I wish I could say that from this day on, I'll never tell a lie. But here's what gives me pause: the story of my departed grandfather. He died right around this time of year, in fact. Gramps was in bad shape and was expected to be there for a while after surgery if he left at all. His spirits were low.
Gramps was parked in a bed on the windowless side of his room. On the other side, a young man was in traction following a motorcycle accident. His bed was positioned alongside a broad window with a view of the scene several stories below.
Despite their age difference, Gramps and his roommate became fast buddies, talking and laughing up a storm. Each day, the young man would diligently report to Gramps about the happenings in what he described as a park outside the window -- the birds, the squirrels, the fountain, the people. Gramps was particularly interested in the ongoing saga of a young, pretty nurse who regularly sat on a bench by the fountain and ate her lunch. One day, she was joined by a young man in a white coat and stethoscope around his neck. The doctor was awkward at first, Gramps' roommate noted, but after a few weeks became a regular lunch companion. The nurse and doctor talked, laughed, and occasionally held hands as their romantic relationship evolved. Nothing salacious here -- it was just plain sweet.
The unfolding story of the nurse and the doctor became my grandfather's private love story. It was way better than television; Gramps would listen intensely, nodding his head with each detail, sometimes smiling, sometimes expressing concern. The park report was clearly the high point of his day; it wouldn't be an exaggeration to say he lived for it. I think that the daily story sharpened his mental faculties, too. Since he couldn't see the action firsthand, his mind had to generate the imagery (kind of like a PG JenniCam without the webcam).
Gramps made surprisingly good progress and so did his roommate. After a couple more weeks, the younger man was well enough to go home. That night, Gramps asked to be moved to the bed by the window. It was pitch black outside, so he had to wait for morning to see the drama with his own eyes. When he awoke he immediately raised the shade and was startled to see nothing but an asphalt parking lot filled with cars and trucks. No birds. No squirrels. No fountain. No romantic interludes between nurses and doctors. Just blacktop and vehicles.
Was Gramps lied to? You bet. Did he care. Not a bit -- he chuckled when he told me about it. The young man had picked up on my grandfather's need for something that would carry him from morning 'til night, day to day, and week to week. To be sure, the story nourished Gramps in ways unimaginable. Gramps arrived as a dead man walking. And walked out to live another four feisty years.
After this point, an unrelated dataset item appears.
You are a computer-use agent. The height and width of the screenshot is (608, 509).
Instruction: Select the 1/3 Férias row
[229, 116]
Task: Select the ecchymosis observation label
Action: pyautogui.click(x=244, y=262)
You can argue that the roommates' little lies might have saved Gramps' life, and that the roommate acted out of empathy and loving kindness. Or, you might cynically argue that the roommate was getting off on a cruel joke. Or that he was well-intentioned, but took an unfair risk -- upon seeing the truth, Gramps might have gone into a deep funk that shortened his will to live.
No one will ever know, but I like to think of that lie as a gift, perpetrated with the best of intentions. If I'm ever in a position to render such a wonderful lie, I hope I'm creative enough to make it a convincing one.
I do think about the nurse and the doctor now and then. I wonder how their children are doing.